Every line holding "link" should be copied from the records below.

___ PROVIDED MATERIAL

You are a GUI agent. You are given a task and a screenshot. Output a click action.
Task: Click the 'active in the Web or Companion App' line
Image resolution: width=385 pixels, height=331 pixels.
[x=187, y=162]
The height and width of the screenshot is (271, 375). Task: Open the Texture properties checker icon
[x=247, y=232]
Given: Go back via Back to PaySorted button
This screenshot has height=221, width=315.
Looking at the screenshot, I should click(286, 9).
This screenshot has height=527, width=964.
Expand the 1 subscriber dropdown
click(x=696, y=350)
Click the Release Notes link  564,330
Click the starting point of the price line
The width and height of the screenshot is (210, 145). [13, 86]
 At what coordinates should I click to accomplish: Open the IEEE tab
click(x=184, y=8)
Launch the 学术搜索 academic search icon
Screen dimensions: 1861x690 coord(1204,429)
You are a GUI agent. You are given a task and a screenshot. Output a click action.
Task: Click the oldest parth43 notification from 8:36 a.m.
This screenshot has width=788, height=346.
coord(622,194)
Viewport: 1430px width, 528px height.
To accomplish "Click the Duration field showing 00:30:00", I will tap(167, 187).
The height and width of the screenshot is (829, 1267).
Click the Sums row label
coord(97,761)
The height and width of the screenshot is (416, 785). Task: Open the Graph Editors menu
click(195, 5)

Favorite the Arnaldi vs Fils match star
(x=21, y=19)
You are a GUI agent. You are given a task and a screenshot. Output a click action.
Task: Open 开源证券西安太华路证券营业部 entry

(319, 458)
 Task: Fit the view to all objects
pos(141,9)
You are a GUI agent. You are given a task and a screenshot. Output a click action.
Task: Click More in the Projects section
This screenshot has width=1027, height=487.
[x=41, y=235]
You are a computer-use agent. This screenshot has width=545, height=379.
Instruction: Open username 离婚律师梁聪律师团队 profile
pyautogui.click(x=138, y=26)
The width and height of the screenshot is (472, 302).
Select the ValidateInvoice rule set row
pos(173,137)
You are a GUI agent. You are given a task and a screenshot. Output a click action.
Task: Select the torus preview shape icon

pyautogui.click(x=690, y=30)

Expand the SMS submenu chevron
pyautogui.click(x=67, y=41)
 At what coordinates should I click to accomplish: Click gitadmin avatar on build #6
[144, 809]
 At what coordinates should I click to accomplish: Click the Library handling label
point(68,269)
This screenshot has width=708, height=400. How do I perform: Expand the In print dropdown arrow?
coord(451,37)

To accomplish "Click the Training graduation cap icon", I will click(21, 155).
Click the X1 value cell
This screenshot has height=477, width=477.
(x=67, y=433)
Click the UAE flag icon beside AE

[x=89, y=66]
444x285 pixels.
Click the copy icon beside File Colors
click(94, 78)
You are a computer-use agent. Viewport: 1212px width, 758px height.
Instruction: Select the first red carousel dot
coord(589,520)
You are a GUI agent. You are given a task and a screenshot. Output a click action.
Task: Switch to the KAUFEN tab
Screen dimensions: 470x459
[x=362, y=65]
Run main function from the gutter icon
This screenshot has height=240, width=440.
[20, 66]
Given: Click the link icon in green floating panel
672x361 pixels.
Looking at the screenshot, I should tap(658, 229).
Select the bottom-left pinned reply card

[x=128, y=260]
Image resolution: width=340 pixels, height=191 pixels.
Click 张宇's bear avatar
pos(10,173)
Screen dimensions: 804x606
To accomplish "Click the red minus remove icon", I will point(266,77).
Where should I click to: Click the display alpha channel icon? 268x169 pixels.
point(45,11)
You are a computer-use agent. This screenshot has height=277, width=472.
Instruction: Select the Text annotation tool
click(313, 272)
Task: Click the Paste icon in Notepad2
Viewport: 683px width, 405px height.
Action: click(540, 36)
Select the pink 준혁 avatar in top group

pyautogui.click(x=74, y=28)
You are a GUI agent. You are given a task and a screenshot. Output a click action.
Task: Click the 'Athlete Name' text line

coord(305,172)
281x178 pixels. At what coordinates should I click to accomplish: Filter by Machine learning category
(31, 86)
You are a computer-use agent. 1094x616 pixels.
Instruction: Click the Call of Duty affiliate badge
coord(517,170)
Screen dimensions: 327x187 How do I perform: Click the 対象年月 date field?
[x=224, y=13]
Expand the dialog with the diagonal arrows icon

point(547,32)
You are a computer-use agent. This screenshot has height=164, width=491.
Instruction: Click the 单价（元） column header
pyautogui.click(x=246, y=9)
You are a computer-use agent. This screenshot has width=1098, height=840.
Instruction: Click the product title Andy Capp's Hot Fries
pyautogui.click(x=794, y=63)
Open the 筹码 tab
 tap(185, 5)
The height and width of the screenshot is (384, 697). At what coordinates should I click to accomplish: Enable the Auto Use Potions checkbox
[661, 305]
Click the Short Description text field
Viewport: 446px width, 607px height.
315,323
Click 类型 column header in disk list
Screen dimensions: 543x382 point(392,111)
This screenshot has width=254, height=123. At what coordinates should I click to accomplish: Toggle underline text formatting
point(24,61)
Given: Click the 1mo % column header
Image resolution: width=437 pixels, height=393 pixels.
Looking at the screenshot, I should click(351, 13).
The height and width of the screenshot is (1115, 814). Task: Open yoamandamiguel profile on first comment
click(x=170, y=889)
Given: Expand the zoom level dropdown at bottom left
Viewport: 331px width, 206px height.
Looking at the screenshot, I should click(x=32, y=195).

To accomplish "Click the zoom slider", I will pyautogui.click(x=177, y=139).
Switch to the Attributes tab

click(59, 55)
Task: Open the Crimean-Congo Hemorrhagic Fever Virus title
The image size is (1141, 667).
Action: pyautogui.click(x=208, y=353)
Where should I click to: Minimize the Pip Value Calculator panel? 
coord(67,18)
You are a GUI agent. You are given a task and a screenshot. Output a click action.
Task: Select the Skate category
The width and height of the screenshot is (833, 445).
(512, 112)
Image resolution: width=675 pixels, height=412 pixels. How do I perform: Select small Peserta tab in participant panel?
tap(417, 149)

______

- [REPLY]
Click the Release Notes link  564,330
Given: Click the link icon in green floating panel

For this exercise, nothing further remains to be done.